公判の争点となっていた殺意の有無について、小池裁判長は渡辺被告が母親の死に一方的な不満を募らせ、犯行当日に医師らを「断じる」と非難した直筆メモを作成した点や、銃砲店に散弾銃で強い弾が発射できるかを問い合わせした後に散弾銃2丁と弾丸を準備した点に加えて、銃身の角度や至近距離から撃った犯行態様、現場の状況などから「いずれも殺意があったことは明らか」と殺人、殺人未遂罪は成立するとした。

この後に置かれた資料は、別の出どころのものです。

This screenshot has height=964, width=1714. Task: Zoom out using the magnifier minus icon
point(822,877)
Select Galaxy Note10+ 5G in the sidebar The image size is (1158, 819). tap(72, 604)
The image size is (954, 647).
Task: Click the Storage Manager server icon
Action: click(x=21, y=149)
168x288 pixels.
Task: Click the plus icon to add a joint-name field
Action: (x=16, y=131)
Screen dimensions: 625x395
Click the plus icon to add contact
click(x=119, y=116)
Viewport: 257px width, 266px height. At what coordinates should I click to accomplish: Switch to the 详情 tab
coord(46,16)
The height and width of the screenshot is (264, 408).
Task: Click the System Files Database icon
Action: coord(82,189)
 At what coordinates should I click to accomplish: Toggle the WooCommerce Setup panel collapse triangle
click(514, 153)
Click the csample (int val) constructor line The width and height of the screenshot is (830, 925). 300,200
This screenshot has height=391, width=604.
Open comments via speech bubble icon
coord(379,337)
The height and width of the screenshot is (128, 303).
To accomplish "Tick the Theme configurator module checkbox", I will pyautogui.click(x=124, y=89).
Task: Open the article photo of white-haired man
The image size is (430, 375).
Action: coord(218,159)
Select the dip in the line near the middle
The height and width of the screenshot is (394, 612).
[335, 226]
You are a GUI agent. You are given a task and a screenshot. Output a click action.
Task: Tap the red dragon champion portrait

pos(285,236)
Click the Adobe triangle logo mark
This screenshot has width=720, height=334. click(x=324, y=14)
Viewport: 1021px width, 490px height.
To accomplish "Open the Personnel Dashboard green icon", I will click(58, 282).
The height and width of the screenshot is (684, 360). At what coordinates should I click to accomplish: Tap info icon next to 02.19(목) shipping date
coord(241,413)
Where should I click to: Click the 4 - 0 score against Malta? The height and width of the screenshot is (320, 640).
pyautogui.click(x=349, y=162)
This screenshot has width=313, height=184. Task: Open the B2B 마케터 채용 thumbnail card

その上で量刑理由で、小池裁判長は「母親の死で大きな衝撃や喪失感があったことを考慮しても、銃器を使って殺害したことは理不尽で、厳しい非難に値する」と指摘。患者や家族に寄り添う在宅医療を実践し、被告に対しても発砲直前まで介護をねぎらう言葉をかけていた医師の胸部を撃って即死させたことに関して「自らが診療に関わっていた患者の家族の凶弾で殺されたことへの無念さは察するに余りある」と強調した。
弁護側は医師に母親の蘇生措置を断られことで「頭に血が上り大けがさせようと決意した」などと説明。他の2件の殺人未遂罪についても誤射や威嚇射撃とし、いずれも殺意はなかったとして懲役15年が相当と主張していた。
判決によると、渡辺被告は2022年1月27日、医師の胸部に散弾銃を発砲して心臓破裂で死亡させ、同じ散弾銃で理学療法士の男性=当時(41)=の右側腹部を撃って、肝損傷などの重傷を負わせた。さらに、医療相談員の男性=当時(32)=の顔に催涙スプレーを発射して傷害を負わせ、路上にいた医療相談員の男性=当時(42)=に別の散弾銃を放ち、殺害しようとした。
犯行後、医師を人質に約11時間、自宅に立てこもった末、翌朝に突入した県警の捜査員に身柄を確保された。